A primeira parte do fim tem um quê de Bye Bye Brasil, a troupe (neste caso de uma pessoa só) vinda dos maiores centros vendendo ilusões no interior bravo. O final também tem: quando sai da prisão, tendo repensado a vida e concluído que no passado foi um grande filho da puta, e procura Beata, Joe Morelli janta num restaurante e, perto dali, as pessoas se reúnem para ver TV. Onde tem espinha de peixe, como dizia o personagem de José Wilker, não cabe mais vender a ilusão do circo ou do cinema.

O próprio Tornatore fez a comparação entre este filme e o Cinema Paradiso. Disse que Paradiso é “uma espécie de sublimaçào do amor pelo cinema, da perfeição do cinema”, enquanto este “representa o outro lado da moeda, a capacidade que o cinema tem de desiludir, enfeitiçar e, de vez em quando, fazer sofrer e trair”. Sobre a Sicília, onde nasceu, ele diz: “Na Sicília podem ser encontradas todas as contradições possíveis. Acredito que não exista um conflito que não esteja ali presente.”

Em outra entrevista, Tornatore disse: “Em Cinema Paradiso o amor pelo cinema estava em primeiro plano e a Sicília ficava em segundo. Em O Homem das Estrelas a Sicília está em primeiro plano.”
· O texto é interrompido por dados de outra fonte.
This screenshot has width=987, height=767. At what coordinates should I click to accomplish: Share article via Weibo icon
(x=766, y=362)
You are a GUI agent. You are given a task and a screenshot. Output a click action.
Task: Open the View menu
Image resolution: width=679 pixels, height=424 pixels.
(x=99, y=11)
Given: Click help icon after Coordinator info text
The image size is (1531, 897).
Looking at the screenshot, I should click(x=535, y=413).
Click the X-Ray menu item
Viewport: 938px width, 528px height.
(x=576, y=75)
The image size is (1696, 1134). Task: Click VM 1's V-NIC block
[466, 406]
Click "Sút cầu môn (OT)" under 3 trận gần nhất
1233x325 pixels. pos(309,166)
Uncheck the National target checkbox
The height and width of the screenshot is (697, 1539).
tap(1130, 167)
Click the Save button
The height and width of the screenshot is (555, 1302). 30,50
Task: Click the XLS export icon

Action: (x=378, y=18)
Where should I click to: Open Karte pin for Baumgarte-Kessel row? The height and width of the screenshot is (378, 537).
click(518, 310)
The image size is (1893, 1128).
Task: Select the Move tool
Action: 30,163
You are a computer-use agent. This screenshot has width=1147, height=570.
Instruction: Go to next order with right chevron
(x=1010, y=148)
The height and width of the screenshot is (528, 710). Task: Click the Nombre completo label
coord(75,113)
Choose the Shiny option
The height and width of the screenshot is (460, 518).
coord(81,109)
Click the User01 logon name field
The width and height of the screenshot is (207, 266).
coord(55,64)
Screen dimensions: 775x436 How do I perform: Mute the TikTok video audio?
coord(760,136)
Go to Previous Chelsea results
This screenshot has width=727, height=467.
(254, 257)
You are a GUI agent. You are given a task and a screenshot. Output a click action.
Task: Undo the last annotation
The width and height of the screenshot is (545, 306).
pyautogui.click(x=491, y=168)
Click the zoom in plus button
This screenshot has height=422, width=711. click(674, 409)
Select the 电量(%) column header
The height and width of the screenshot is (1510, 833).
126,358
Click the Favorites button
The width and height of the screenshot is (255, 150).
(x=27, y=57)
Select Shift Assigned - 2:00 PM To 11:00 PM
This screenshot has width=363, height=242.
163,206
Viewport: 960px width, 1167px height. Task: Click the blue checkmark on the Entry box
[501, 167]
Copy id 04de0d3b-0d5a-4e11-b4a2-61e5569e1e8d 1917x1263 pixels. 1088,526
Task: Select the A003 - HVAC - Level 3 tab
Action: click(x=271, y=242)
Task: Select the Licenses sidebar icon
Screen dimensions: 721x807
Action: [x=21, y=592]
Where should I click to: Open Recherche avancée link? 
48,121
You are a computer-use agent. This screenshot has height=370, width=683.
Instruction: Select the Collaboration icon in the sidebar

Sonia Nolasco acertou quando disse que importante é o fascínio de Tornatore pela gente humilde da Sicília: “Extrai de seus atores tristeza, alegria, esperança, dor, medo e amor.”

O Homem das Estrelas/L’Uomo delle Stelle

De Giuseppe Tornatore, Itália, 1995.

Com Sérgio Castellitto, Tiziana Lodato

Arg. Giuseppe Tornatore

Roteiro Giuseppe Tornatore e Fabio Rinaudo

Música Ennio Morricone

Fotografia Dante Spinotti

Cor, 113 min

8 Comentários para “O Homem das Estrelas / L’Uomo delle Stelle”

  1. Servaz querido, parabéns pelo site ! Mas existe uma falha gravíssima : cade o comentário sobre “Cinema Paradiso” ?

    Beijos,
    Patrícia

  2. Obrigado pela mensagem em si e pelo elogio, Patrícia querida. E a falha está aí devidamente anotada. Não tem Cinema Paradiso, não tem Blade Runner. não tem Twin Peaks, não tem A Missão, não tem A Vida dos Outros… Só para citar outras lacunas pelas quais já fui cobrado pelos amigos… Mas eu chego lá, algum dia eu chego lá…

  3. Bom dia Sergio
    Gostei do comentário sobre o filme o Homem das Estrelas.
    Assisti este filme no cinema e gostaria de obter o filme. Você ou alguém sabe se já tem em DVD e onde posso comprar?
    Obrigado
    Manoel

  4. Caro Manoel,
    Agradeço por sua mensagem.
    Dei uma olhada em alguns bons sites de venda e o DVD do filme não está disponível. Uma pena.
    Só só você achar nos sites estrangeiros, que têm tudo, como o amazon…
    Boa sorte!
    Sérgio

  5. Assisti ao filme é realmente isso resume bem: “ em que a gente começa rindo e aos poucos vai deixando de rir e vai ficando amargurado.“ Um filme que, no saldo geral, é triste e que me remeteu ao Brasil dos dias atuais. Que belo filme !!